«NOUS SOMMES LA CLE DE NOTRE PROPRE VULNERABILITE»
«Le tronc commun de la cybercriminalité est la fraude». Telle est la conviction de l’ancien fonctionnaire sénégalais et des Nations-Unies, spécialiste de la fraude et de la prévention, Mamoudou Ndiaye.

Cet ancien gendarme, devenu expert en cybercriminalité et crimes organisés, revient dans cet entretien sur les contours de ces fléaux.
«La Cybercriminalité découle du concept de fraude de haute technologie, en ce sens que les activités criminelles qui sont engendrées par cette criminalité là sont réalisées avec le support de l’ordinateur et de l’internet mais aussi avec le téléphone intelligent», a confié d’emblée, Mamoudou Ndiaye, qui nous a rendu visite. Spécialiste de la cybercriminalité et du crime organisé, il a expliqué :«Le fait de se mettre à la toile pour travailler, un choix qui n’est pas d’ailleurs discuté puisque maintenant tout le monde se met à la toile, mais il faut savoir comment s’y mettre, sinon vous êtes la clé de votre propre vulnérabilité. Car, le tronc commun de la cybercriminalité est la fraude». «Quels sont les risques de fraudes au niveau interne, au niveau externe ? Quelles sont les mesures préventives ?», interroge cet ancien fonctionnaire expert des Nations Unies, en notant que «ce tronc commun de la cybercriminalité qui est la fraude peut provenir à l’interne, comme de l’externe. Sur le plan interne, moi je l’orienterai au niveau organisationnel». «La cybercriminalité et l’état civil vont de pair» «Dans les risques internes, on a les types de fraudes qui existent dans la cybercriminalité, c’est la manipulation de l’opérateur.
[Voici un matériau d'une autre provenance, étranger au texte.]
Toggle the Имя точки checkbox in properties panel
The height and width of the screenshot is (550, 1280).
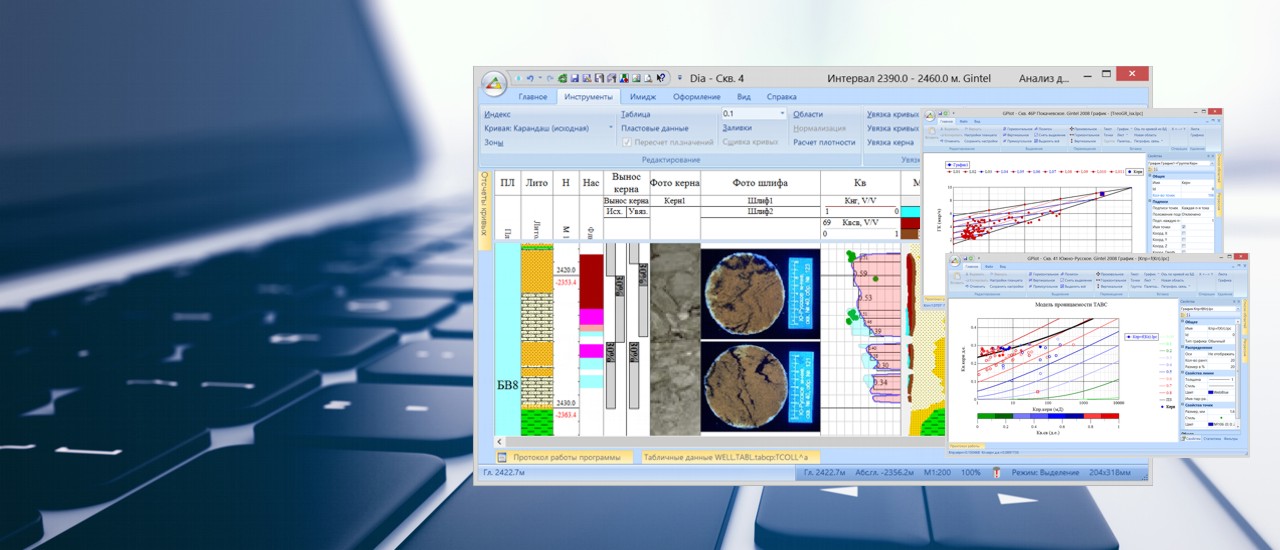click(x=1185, y=226)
Les entreprises sont victimes de leur propre système, parce qu’ils ne mettent pas le contrôle qu’il faut», dit ce gendarme de formation qui insiste sur «le lien entre la cybercriminalité et le crime organisé. Car c’est des données. Parce que,si vous avez l’identité de l’individu, vous pouvez choisir les affinités dans le cadre du crime organisé. Donc la cybercriminalité et l’état civil vont de pair, parce qu’il s’agit des données personnelles».
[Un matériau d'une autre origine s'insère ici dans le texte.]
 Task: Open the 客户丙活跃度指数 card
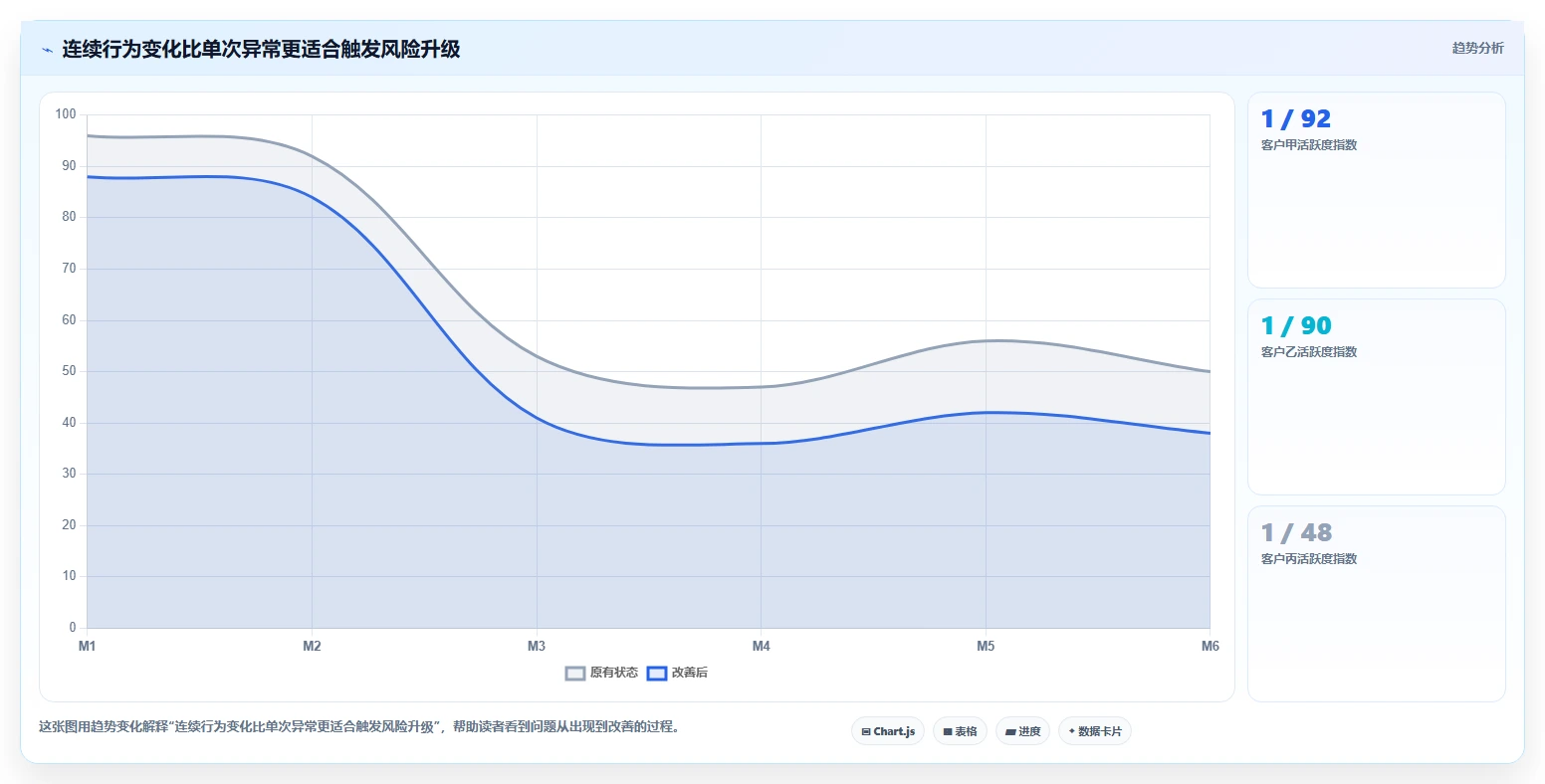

Selon lui, «la conduite à tenir pour minimiser les dégâts s’articule autour de sept étapes: alerter la sécurité et le département de la gestion de l’information ; sécuriser les preuves ; diligenter une enquête ; informer la clientèle ; atténuer des dommages ; se conformer à la réglementation en vigueur et déterminer les causes profondes». Poursuivant, M. Ndiaye indique : «Si on en vient aux facteurs externes, il faut sortir de l’entreprise pour parler des pirates. Et c’est parce que, je le répète, nous sommes la clé de notre propre vulnérabilité. C’est nous qui manipulons l’ordinateur, c’est nous qui maintenons notre position de vulnérabilité très ouverte. Parce que, quand on se connecte sur des sites qui ne sont pas sécurisés, on va vers la gueule du loup. Car, si vous ouvrez un email ou un site et vous voyez qu’il y a un cadenas qu’on appelle en anglais le (badlock), quand il y a un https, le site est sécurisé. Voilà comment on reconnait un site sécurisé, mais on ne peut pas aller au-delà de ça».
«Quand on se connecte sur des sites qui ne sont pas sécurisés, on va vers la gueule du loup»
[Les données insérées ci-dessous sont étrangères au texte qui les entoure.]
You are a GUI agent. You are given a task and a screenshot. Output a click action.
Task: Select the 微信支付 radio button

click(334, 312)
D’après lui, «le contenu le plus grave, c’est ce qu’on appelle les appels à la charité. C’est à dire que vous pouvez recevoir un message d’une compagnie téléphonique qui fait appel à la charité. Ça, c’est de l’escroquerie pure et dure. Parce que ça ressemble à la fraude de télémarketing, la fraude des consommateurs». Mamoudou Ndiaye préconise, en outre, que les mesures préventives peuvent être mises à deux niveaux. «Que ce soit pour le pirate qui nous vient de l’intérieur ou de l’extérieur, c’est la formation qui permet de faire face. Il faut sensibiliser les gens, l’individu doit aller à la cherche des connaissances dans ce domaine-là pour savoir reconnaître les pirates, savoir quant est-ce que le site est bon», renseigne-t-il. «Mais il faudra aussi former les employés à accéder aux informations et à leur stockage. Aussi, faire comprendre aux employés de ne jamais enregistrer en ligne les données personnelles, à moins que l’entreprise prenne les mesures nécessaires pour éviter ces genres de pratiques. Pour les utilisateurs, il faut supprimer les courriers électroniques non sollicités. Il ne faut pas aussi utiliser les appareils personnels aux lieux de travail. Parce que votre téléphone n’est pas équipé comme l’appareil de l’entreprise. Ça aussi, c’est des formations que les employés doivent savoir», informe-t-il. Il souligne qu’en dehors de la formation, «le service informatique doit jouer un rôle important pour prévenir ce genre de violation des données personnelles. Il doit empêcher les utilisateurs d’accéder aux sites qui ne sont pas sécurisés et mettre des systèmes de protection pour que les pirates ne puissent entrer».
«La fraude dans notre système judiciaire est comprise dans les manœuvres frauduleuses
S’agissant du système judiciaire du Sénégal, l’ancien fonctionnaire des Nations-Unies dira qu’il n’est pas outillé en matière de cybercriminalité. «La fraude ici on le met dans les faux et usage de faux, c’est des catalogues qu’on donne qui sont parfois difficiles à comprendre, même pour un juriste. Donc, l’approche que nous sommes en train de faire est différente de l’approche du Code pénal. Le faux est un acte trompeur, l’acte peut être positif ou négatif, on le fait dans le but de gagner des avantages personnels. Alors que l’infraction, c’est la violation d’une loi d’un Etat et qui est puni. Donc, la fraude est beaucoup plus subtile que l’infraction», éclaire-t-il. Alertant, il ajoute : «On va vers l’exploitation des ressources pétrolières. C’est déjà beau, mais je crois qu’il faudra se préparer, renforcer certaines institutions dans ce cadre-là. Il y a des activités criminelles qu’il faudra considérer vraiment comme des crimes organisés. Il faut que le crime organisé soit intégré dans le droit positif sénégalais. Parce qu’il ne l’est pas encore et qu’il ne peut pas être remplacé par l’association des malfaiteurs. Avec l’exploitation du pétrole, on peut s’attendre à beaucoup d’autres fraudes qui ont existé dans les autres pays qui ont connu le pétrole. En fait, ce sont les opportunités qui créent les fraudes. Par ce les fraudeurs sont tout le temps en avance sur les autres».